El presente trabajo se propone analizar el papel desempeñado por Turquía e Israel en la guerra civil siria y sus consecuencias en la configuración del escenario posterior al colapso del régimen en diciembre de 2024. En este marco, se examinarán sus objetivos estratégicos, las acciones desplegadas en el terreno y las dinámicas de rivalidad y cooperación que reconfiguran el tablero geopolítico de la región. En particular, se buscará evaluar cómo la interacción entre ambos actores podría incidir en el futuro inmediato de Siria, así como en el equilibrio regional y las perspectivas de estabilidad en una zona históricamente marcada por la volatilidad.
Turquía y la Guerra Civil Siria
Como antiguo territorio del Imperio Otomano y con más de 900 kilómetros de frontera común, Siria ha ocupado históricamente un lugar central en la proyección regional de Turquía. El conflicto civil iniciado en 2011 convirtió al país vecino en un foco de inestabilidad con implicancias directas para la seguridad nacional turca.

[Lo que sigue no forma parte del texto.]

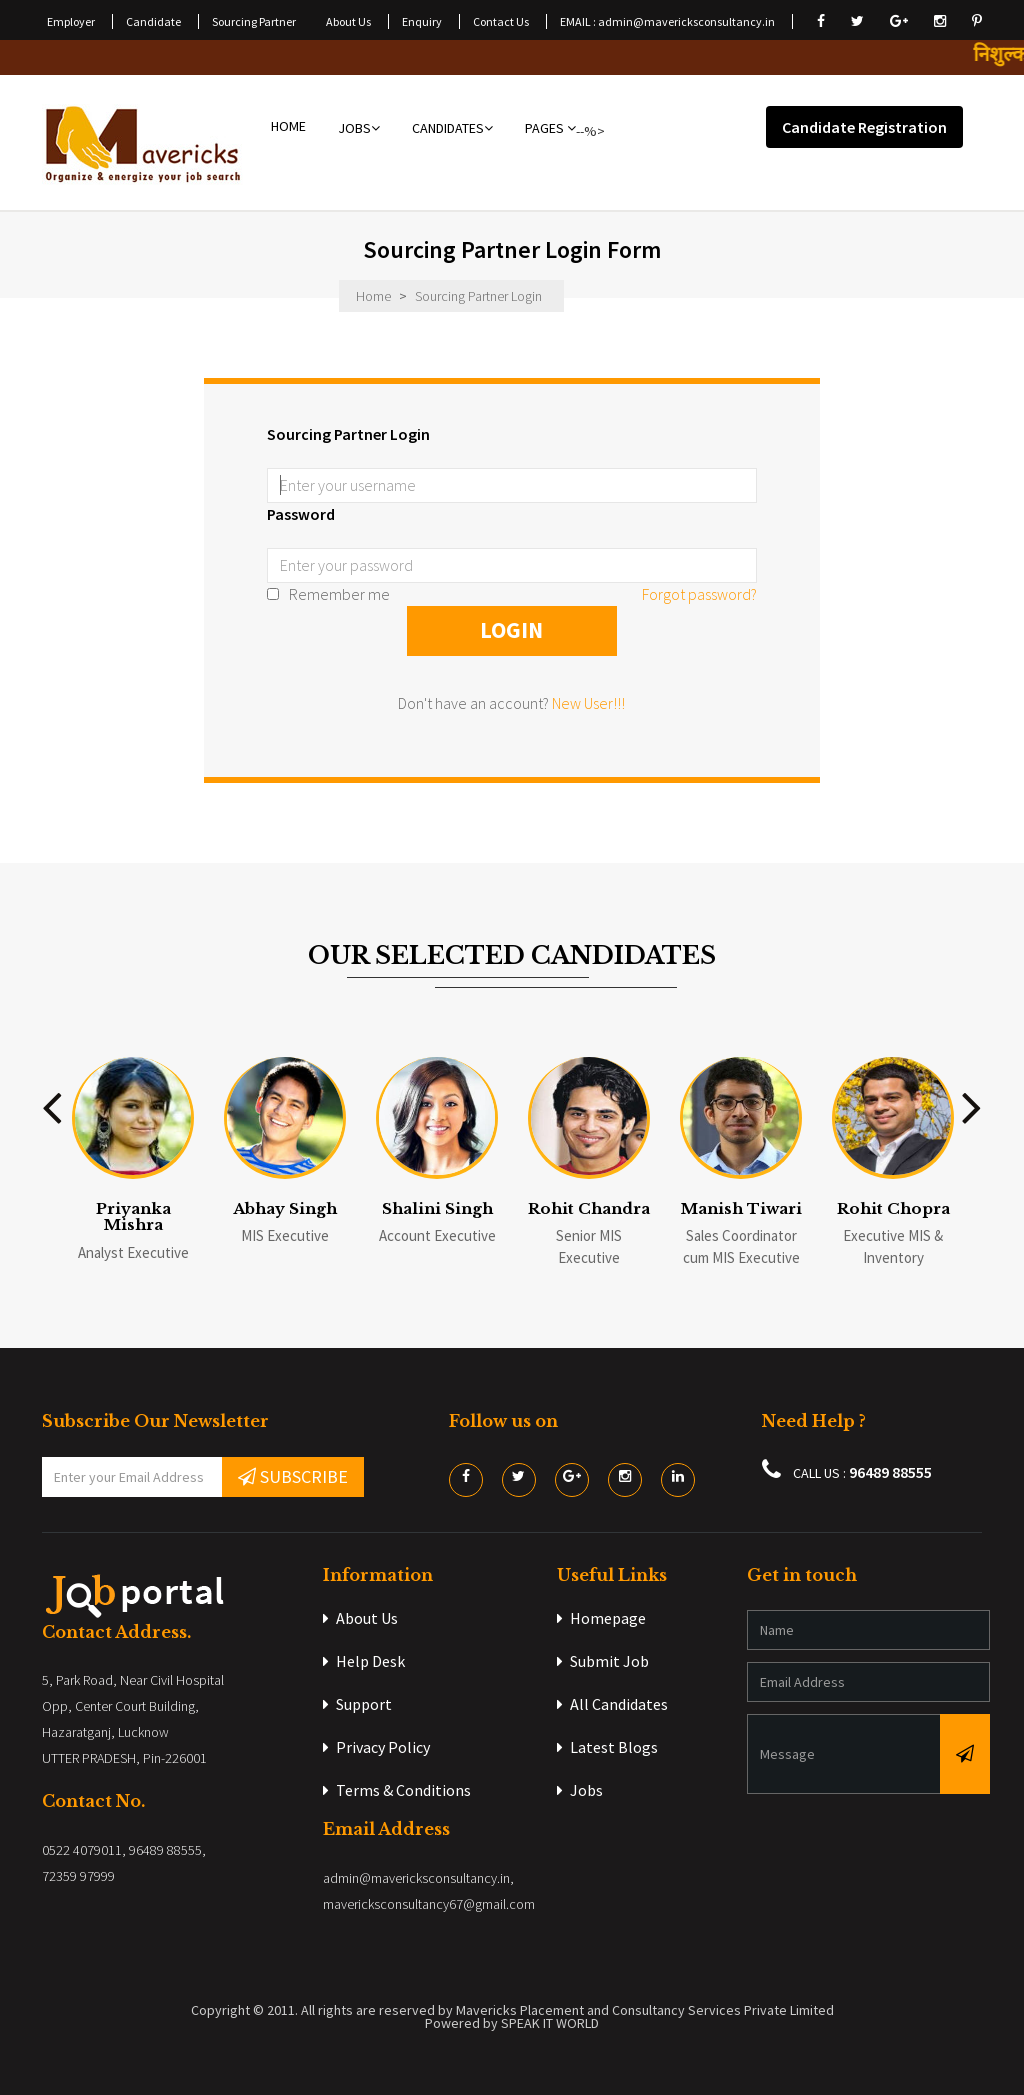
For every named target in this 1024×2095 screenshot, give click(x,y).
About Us (360, 1618)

La fragmentación del territorio sirio, las oleadas de refugiados, el fortalecimiento de las milicias kurdas –especialmente del Partido de la Unión Democrática (PYD) y su brazo armado, las YPG–, así como el auge de grupos yihadistas en la frontera sur, llevaron a Ankara a considerar que mantenerse al margen no era una opción viable. En consecuencia, la guerra civil siria pasó a ocupar un lugar prioritario en la agenda de seguridad de Turquía desde el inicio de la contienda.
El involucramiento turco en el conflicto no respondió únicamente a una lógica defensiva, sino también a una visión más ambiciosa de reconfiguración del orden regional. A medida que la guerra avanzó, Ankara articuló una política exterior que combinó tres elementos clave, a saber: 1) el respaldo político, logístico y militar a grupos opositores al gobierno del presidente sirio Bashar al-Assad; 2) el despliegue directo de las fuerzas armadas turcas mediante diversas operaciones militares en territorio sirio; y 3) la instrumentalización del flujo de refugiados como una herramienta de presión diplomática con el objetivo de obtener concesiones económicas y políticas, en especial frente a la UE.
Estos pilares de la política exterior de Turquía en relación a la guerra en Siria deben entenderse en el marco de los objetivos más amplios perseguidos por Ankara, los cuales, si bien se ajustaron a los vaivenes propios de un conflicto tan complejo y prolongado –con actores que entraban y salían del escenario constantemente–, conservaron una coherencia estratégica de fondo. En esencia, Turquía aspiró a consolidar su influencia regional mediante el establecimiento de una zona de contención (buffer zone) en norte de Siria que garantizara la seguridad de sus fronteras. En ese esquema, uno de los objetivos centrales fue impedir que las fuerzas kurdas sirias –particularmente aquellas vinculadas al Partido de los Trabajadores del Kurdistán (PKK)– alcanzaran el poder suficiente para avanzar en sus aspiraciones separatistas y provocar un efecto contagio dentro del propio territorio turco
Al igual que muchas otras potencias regionales y extrarregionales, Turquía brindó apoyo a diversos grupos opositores al régimen sirio a lo largo del conflicto, aunque lo hizo de forma especialmente activa desde las primeras etapas. En los inicios de la guerra, Ankara se posicionó como uno de los principales patrocinadores políticos de la oposición civil siria en el exilio. Fue precisamente en territorio turco donde se dio lugar a la creación del Consejo Nacional Sirio (CNS). El CNS aglutinaba a diferentes grupos de la oposición en un mismo esquema institucional y terminaría convirtiéndose en uno de los focos de resistencia más importantes en la lucha contra el régimen, especialmente en el plano diplomático y mediático.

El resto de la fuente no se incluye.